◆ ACTION ITEM
From the line containing "You are a GUI" to the last line of the data below, copy everything exactly and nothing else; pictures stay out.

== Segment start ==

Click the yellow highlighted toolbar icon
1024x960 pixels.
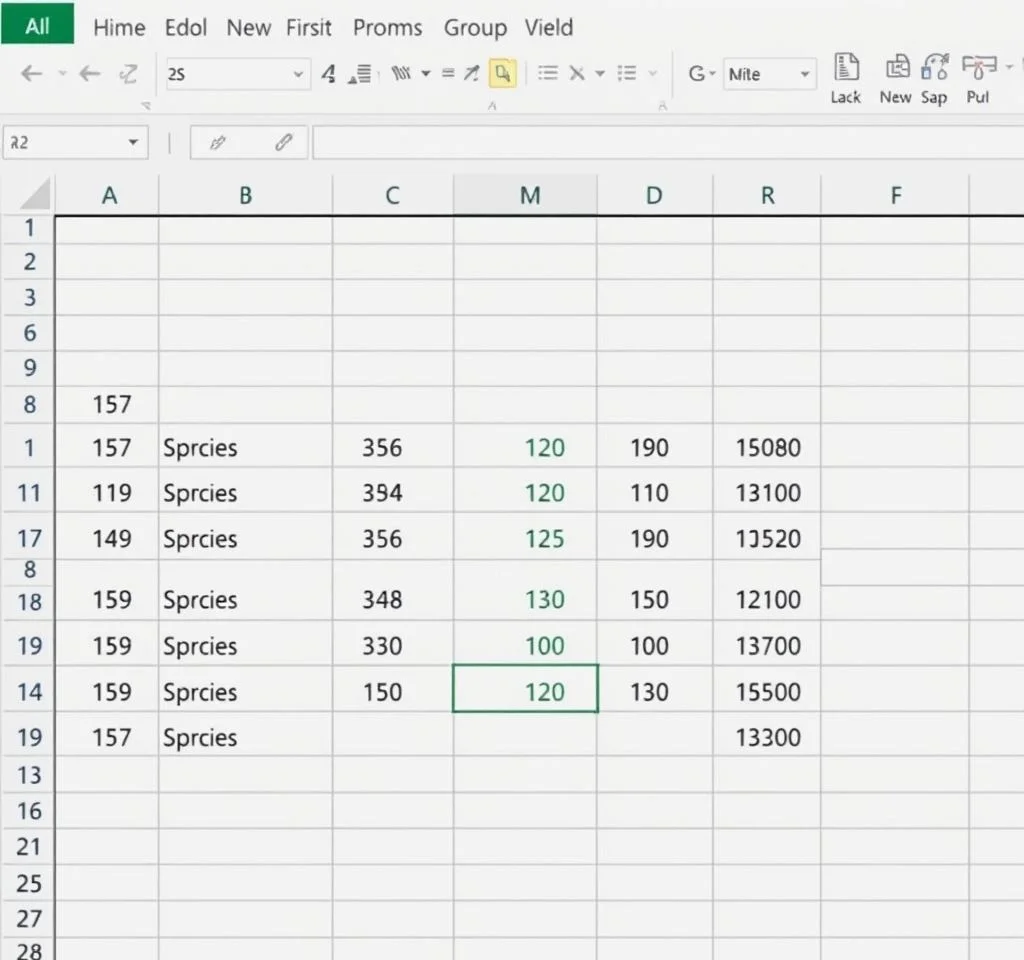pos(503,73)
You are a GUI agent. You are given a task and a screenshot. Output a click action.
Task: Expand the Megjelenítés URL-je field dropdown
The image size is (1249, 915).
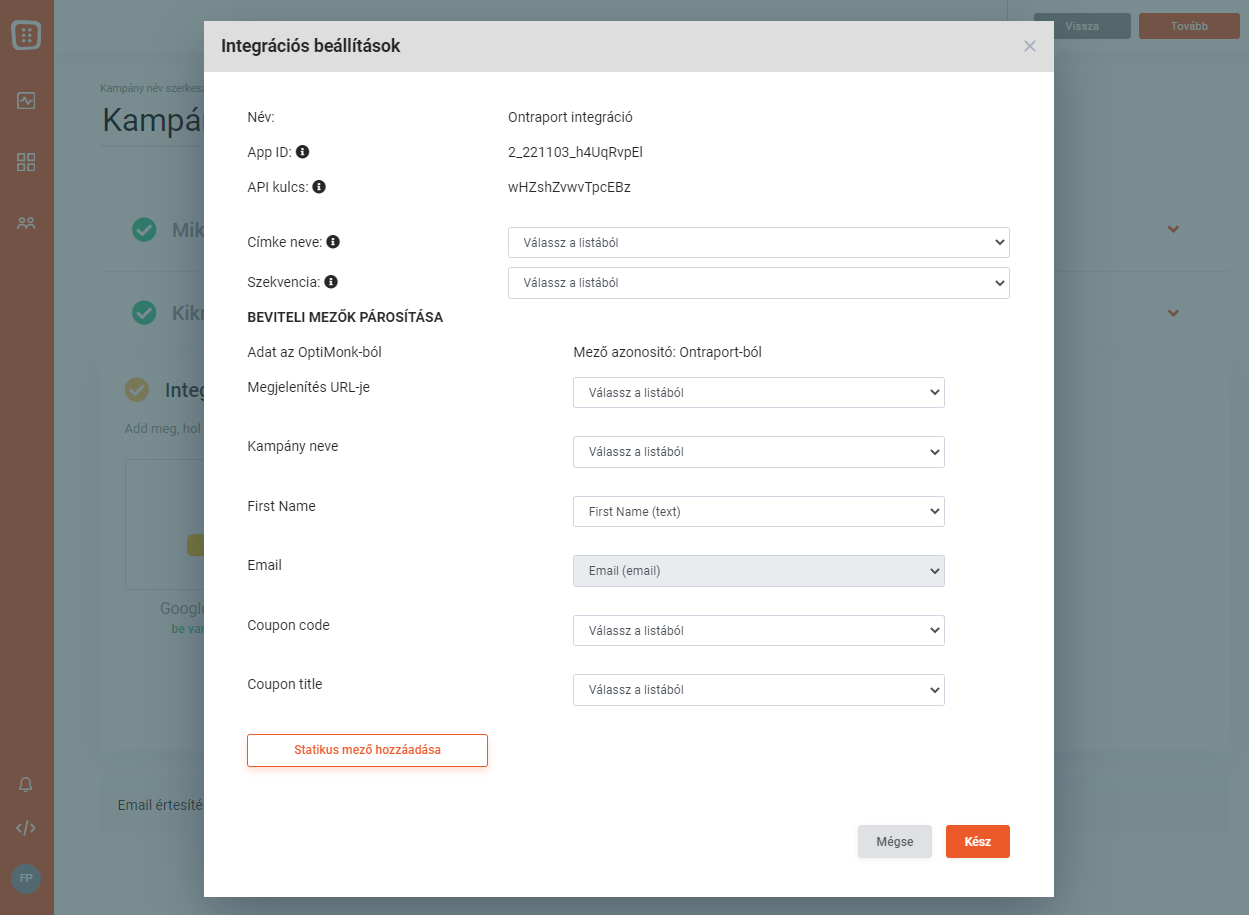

== Segment end ==

◆ ANSWER TO THIS PROBLEM
You are a GUI agent. You are given a task and a screenshot. Output a click action.
Task: Expand the Megjelenítés URL-je field dropdown
The image size is (1249, 915).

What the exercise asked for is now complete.